Ilus was father of Tros, king of Troy, and the Greeks called Troy Ilium, after Ilus, rather than after the son Tros from whom the name Troy came. And the Iliad is therefore the story of Ilium, otherwise called Troy. This splendid poem is attributed to Homer as its author, but what Homer probably did was to recite, or to sing to the accompaniment of the lyre, these stories, which were only written down years afterwards. We may imagine him something like the bard or the troubadour. How much of his own invention he added to the story we cannot know.
The story, as we have it from him, is that Queen Helen having been taken from her home, with her own willing consent, by Paris and carried to Troy, the Greeks went after her and tried to get her back. They tried for the whole ten years which are ascribed to the Siege of Troy. Helen was the most beautiful lady in the world, and the Iliad is certainly one of the most beautiful poems.
But can we believe the story?
The Greeks were a singularly intelligent people. Does it seem the act of any intelligent people to go on fighting for ten years in order to get back even the most beautiful lady in the world?

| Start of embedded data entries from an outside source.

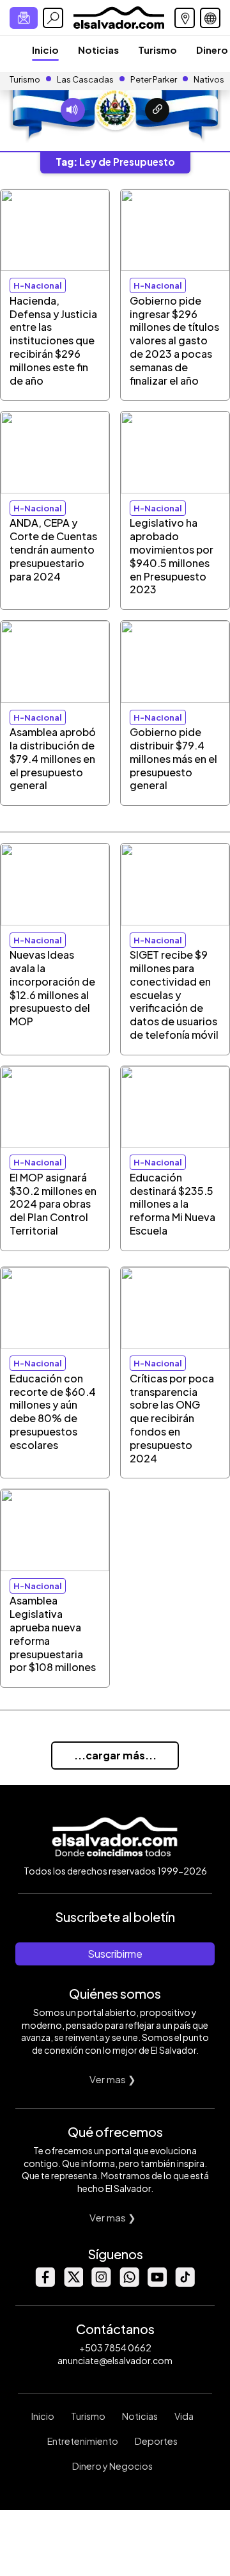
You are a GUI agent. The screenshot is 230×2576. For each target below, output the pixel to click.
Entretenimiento (82, 2441)
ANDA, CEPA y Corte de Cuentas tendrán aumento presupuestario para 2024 (53, 549)
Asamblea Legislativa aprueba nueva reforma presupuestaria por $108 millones (53, 1634)
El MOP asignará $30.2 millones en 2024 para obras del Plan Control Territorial (53, 1204)
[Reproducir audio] (73, 110)
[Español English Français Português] (210, 18)
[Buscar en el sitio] (53, 18)
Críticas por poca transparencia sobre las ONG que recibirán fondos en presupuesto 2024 (172, 1418)
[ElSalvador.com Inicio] (118, 16)
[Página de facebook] (44, 2283)
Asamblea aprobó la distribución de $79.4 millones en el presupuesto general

And if they were at all intelligent they would certainly be apt to reflect that she would not be likely to be equally beautiful at the end of the ten years as she was at the beginning.
The Siege of Troy
A very learned Grecian scholar, Dr. Walter Leaf, has written a book about the Siege of Troy which tells the story in a much less romantic and poetical but a much more probable way. And I want to tell that story, as he tells it, very shortly to you, because it gives such a good idea of the way that men were living along the shore of Asia Minor at that time, say 1200 or so B.C.
Troy, you will see if you look at the map, stands, or stood, nearly in the north-western corner of Asia Minor, its territory reaching up to the shore of that narrow sea-channel which used to be called the Hellespont and is now called the Dardanelles. Any Greek ships wishing to go for trade through the Hellespont must pass close along the coast of Troy land, so close that any people who had the command of the land could sally out and interfere with their passage. The current flows out westward through the Hellespont, and the wind usually blows from north-west, against the ships going eastward.